Smith begins with a preface, composed on 17 November 1727, lamenting his many ills at such an advanced age, the lies of Alfred's foundation (which he blames as being perpetuated by Charlett), and recounting the sequence of events that led him to write this book. The first chapter looks at, what Smith terms, the "founding, settlement, [and] progress" of the college. He acquaints the reader with the circumstances surrounding William of Durham's founding of University College, including his life and the use to which his foundational donation was put. Next, he considers the arguments used to allege Alfred as the founder, and systematically discredits them, showing how the falsehood began in misinterpretations of documents, "only feigned to serve a turn". In the following chapter, Smith discusses Richard's connections with the college, through its aforementioned petition to him. Smith discusses the statutes of the university at length, especially in relation to claims of Alfred's involvement in them. Throughout the work, Smith discusses the archives of University College, which he was so acquainted with, including the previous archival system, created by Hugh Todd, which he disparages as "without any Coherence or Dependance".

==Reception and legacy==
Initially, the book met with a cold reception among Oxford Fellows. Though the author had no political motivations, and was a personal friend of both candidates, the book quickly came to be seen as an attack on Cockman's legitimacy. Cockman himself responded unsympathetically, dismissing it as "the private opinion of a partial disgusted old man, who was always famous for opposition and confounding things". Thomas Hearne, a particular devotee of the college's founding myth, found Smith's conclusions hard to accept, denigrating them as "a studied Rhapsody of Lyes" to fellow antiquaries, and accusing Smith of making "every thing spurious that happens to be against himself" and disregarding established historical authorities. (Note: Hearne commented on Smith extensively: see, Hearne 1728; E. H. A. 1853.) Eventually, the book's conclusions on the Alfredian myth would be understood as inescapably true, but for a century the book "made not the slightest difference to the pride which the University continued to take in its Alfredian identity", according to Simon Keynes, as the Alfredian myth continued to be uncritically reproduced by popular historians such as David Hume and Paul de Rapin.

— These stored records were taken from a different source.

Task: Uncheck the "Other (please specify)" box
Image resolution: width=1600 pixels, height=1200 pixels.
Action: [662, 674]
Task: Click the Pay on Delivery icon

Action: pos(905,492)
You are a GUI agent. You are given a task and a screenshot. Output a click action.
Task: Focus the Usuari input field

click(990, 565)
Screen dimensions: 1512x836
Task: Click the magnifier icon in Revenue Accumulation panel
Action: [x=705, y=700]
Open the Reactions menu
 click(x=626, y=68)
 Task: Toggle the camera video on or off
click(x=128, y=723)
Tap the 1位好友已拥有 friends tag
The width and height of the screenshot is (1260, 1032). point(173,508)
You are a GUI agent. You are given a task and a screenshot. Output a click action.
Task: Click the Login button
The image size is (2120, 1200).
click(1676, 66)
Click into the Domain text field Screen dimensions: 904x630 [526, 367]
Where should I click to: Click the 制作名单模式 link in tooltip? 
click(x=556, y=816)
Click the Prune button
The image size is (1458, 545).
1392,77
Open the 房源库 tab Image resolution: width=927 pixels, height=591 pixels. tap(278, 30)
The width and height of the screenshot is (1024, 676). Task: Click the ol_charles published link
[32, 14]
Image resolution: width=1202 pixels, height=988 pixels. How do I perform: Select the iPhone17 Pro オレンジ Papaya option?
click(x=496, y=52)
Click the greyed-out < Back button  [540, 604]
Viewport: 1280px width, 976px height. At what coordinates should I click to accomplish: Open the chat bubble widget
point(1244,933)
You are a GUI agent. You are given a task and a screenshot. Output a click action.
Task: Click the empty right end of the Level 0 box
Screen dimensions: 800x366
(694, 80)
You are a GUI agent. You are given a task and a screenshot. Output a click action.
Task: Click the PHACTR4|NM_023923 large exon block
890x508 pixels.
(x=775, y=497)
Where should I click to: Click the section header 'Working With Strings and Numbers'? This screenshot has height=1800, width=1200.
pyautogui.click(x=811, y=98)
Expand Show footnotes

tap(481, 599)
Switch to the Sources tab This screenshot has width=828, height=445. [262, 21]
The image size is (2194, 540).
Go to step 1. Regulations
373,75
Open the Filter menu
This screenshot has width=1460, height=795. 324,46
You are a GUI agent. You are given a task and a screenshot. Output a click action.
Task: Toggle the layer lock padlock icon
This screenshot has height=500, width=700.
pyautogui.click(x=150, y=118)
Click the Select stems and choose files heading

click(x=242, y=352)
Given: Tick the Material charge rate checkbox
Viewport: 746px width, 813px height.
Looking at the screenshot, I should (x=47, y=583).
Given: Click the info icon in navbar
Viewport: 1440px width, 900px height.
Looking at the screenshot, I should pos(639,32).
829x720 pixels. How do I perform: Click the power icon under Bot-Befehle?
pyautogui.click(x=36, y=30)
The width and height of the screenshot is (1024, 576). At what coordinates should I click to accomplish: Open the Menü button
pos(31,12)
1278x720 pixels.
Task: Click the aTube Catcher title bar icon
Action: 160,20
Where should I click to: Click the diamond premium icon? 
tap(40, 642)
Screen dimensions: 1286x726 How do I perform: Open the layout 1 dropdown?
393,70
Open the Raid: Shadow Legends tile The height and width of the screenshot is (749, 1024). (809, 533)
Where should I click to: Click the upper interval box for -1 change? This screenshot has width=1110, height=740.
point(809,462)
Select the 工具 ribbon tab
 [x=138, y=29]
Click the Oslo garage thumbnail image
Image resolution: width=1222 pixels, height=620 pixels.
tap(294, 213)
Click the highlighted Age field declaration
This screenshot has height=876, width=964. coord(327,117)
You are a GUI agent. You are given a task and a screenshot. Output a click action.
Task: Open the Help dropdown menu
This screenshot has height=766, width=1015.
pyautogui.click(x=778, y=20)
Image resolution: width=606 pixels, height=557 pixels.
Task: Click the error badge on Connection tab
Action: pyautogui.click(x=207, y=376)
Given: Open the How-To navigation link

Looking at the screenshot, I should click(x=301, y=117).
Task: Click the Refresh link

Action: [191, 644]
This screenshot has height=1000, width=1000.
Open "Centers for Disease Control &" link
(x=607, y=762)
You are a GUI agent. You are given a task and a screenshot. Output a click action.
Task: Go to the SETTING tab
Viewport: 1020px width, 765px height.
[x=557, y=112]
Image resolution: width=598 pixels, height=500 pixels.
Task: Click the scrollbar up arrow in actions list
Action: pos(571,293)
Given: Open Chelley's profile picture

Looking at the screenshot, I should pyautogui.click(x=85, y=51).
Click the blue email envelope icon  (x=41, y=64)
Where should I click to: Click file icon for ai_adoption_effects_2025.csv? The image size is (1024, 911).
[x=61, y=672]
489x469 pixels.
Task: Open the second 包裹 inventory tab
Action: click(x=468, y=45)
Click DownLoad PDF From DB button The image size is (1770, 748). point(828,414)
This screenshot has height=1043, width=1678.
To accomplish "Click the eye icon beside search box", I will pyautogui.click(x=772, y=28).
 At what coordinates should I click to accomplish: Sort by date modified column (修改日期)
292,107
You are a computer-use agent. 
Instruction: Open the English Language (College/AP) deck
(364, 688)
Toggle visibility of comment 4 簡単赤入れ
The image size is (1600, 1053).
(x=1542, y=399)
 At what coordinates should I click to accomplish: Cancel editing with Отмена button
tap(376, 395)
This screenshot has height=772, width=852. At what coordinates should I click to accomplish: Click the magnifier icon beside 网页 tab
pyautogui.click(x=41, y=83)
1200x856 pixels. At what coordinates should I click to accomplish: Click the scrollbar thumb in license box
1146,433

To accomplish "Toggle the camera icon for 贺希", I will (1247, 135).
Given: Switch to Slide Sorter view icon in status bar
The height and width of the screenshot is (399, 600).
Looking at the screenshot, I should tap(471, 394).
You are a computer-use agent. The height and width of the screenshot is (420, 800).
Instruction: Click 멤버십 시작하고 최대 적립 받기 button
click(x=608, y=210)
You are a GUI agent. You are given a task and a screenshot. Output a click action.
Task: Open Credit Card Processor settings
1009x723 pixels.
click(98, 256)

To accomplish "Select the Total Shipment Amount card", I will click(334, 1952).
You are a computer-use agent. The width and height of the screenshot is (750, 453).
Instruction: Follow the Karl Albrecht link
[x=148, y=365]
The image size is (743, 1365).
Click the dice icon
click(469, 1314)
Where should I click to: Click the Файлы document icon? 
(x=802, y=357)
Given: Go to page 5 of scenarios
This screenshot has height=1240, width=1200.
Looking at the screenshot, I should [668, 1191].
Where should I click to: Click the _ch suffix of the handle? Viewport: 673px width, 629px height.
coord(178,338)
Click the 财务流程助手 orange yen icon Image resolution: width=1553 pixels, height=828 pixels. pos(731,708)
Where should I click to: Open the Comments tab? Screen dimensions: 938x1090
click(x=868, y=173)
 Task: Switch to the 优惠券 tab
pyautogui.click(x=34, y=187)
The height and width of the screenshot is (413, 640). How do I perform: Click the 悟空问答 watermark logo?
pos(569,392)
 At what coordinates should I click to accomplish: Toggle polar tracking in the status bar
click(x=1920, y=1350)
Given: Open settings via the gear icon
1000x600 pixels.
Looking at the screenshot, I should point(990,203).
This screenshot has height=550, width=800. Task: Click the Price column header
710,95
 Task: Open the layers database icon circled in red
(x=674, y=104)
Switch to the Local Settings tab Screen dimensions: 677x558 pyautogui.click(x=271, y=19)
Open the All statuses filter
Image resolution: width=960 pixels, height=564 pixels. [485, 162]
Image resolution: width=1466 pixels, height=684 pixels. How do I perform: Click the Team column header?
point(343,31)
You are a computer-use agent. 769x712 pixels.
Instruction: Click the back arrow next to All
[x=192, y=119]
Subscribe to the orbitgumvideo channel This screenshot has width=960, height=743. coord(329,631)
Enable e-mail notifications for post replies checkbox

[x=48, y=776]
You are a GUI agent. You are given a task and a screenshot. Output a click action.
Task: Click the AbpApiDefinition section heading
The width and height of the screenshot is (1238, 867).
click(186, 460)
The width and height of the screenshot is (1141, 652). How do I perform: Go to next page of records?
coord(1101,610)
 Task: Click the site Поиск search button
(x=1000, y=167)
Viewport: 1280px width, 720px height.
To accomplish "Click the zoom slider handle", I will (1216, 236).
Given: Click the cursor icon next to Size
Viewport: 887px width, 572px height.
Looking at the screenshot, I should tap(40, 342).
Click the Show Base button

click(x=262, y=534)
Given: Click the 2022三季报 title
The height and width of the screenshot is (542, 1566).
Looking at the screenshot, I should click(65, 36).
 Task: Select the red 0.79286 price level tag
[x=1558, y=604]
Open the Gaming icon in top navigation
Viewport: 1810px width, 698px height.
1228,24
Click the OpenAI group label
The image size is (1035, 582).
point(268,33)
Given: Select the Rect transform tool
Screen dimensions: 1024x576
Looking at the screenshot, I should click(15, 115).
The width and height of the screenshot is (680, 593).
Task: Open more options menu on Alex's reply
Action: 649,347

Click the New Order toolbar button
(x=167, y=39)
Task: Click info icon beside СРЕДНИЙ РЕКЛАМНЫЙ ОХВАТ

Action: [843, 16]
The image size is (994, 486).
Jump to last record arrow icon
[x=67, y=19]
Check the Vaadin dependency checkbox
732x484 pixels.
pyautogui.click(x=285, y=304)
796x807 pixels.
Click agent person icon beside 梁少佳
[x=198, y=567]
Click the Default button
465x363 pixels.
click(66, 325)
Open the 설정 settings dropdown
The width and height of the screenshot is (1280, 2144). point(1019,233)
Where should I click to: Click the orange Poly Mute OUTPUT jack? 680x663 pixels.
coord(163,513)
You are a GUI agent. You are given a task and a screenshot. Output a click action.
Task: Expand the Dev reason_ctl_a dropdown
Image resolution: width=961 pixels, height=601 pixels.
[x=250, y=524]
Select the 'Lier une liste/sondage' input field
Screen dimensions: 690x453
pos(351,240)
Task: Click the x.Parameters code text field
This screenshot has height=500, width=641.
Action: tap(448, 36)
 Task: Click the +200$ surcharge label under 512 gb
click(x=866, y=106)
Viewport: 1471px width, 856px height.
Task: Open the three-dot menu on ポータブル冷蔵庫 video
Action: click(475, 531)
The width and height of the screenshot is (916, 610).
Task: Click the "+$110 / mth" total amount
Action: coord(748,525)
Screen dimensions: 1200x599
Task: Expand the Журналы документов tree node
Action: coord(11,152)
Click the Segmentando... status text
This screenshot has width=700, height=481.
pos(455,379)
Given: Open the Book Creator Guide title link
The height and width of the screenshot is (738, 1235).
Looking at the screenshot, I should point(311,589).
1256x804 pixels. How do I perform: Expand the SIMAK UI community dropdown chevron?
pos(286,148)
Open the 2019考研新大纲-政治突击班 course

According to Darwall-Smith, the "last hurrah" of the myth took place on the 1872 "Millenary Dinner", grandly celebrating a thousand years since Alfred's alleged foundation of the college. In 1949, the 700th-anniversary of the William of Durham's true founding of University College was finally celebrated, and the following Alfredian centennial was duly overlooked.

The book has now come to be hailed as a remarkably scholarly early work of college history. Robin Darwall-Smith and Michael Riordan have lauded it as "the first scholarly history, not just of University College, but of any Oxford or Cambridge college", and "the basis for all further histories of the college". Early-20th-century historian of University College, William Carr, named it "the first Oxford College history of real historical value", still maintaining "its position as an authority to which many writers on early Oxford have since been beholden". Arthur Oswald, in the 1954 Victoria County History of the college, acknowledged his debt to the Annals, summarising it as "a remarkable achievement", affirming that "though such iconoclasm was highly unpopular", "the [Annals] conclusions were inescapable".

One of the Annals salient characteristics, commented on by several reviewers, is the total absence of any logical consistency in the book's structure. Perhaps caused by the hurry in which it was produced, Smith constantly distracts himself with more or less unrelated, erudite digressions. Oswald lamented that, while remarkable, the work was "confused in arrangement and the style prolix and circuitous". Darwall-Smith and Riordan have colourfully described it as "a maddening work, resembling a non-fictional Tristram Shandy", wherein "all attempts at a structure break down regularly, as the author is diverted by a succession of digressions". Darwall-Smith, a modern historian of University College, summed it up as "a work distinguished equally by scholarly rigour and its total lack of any coherent structure."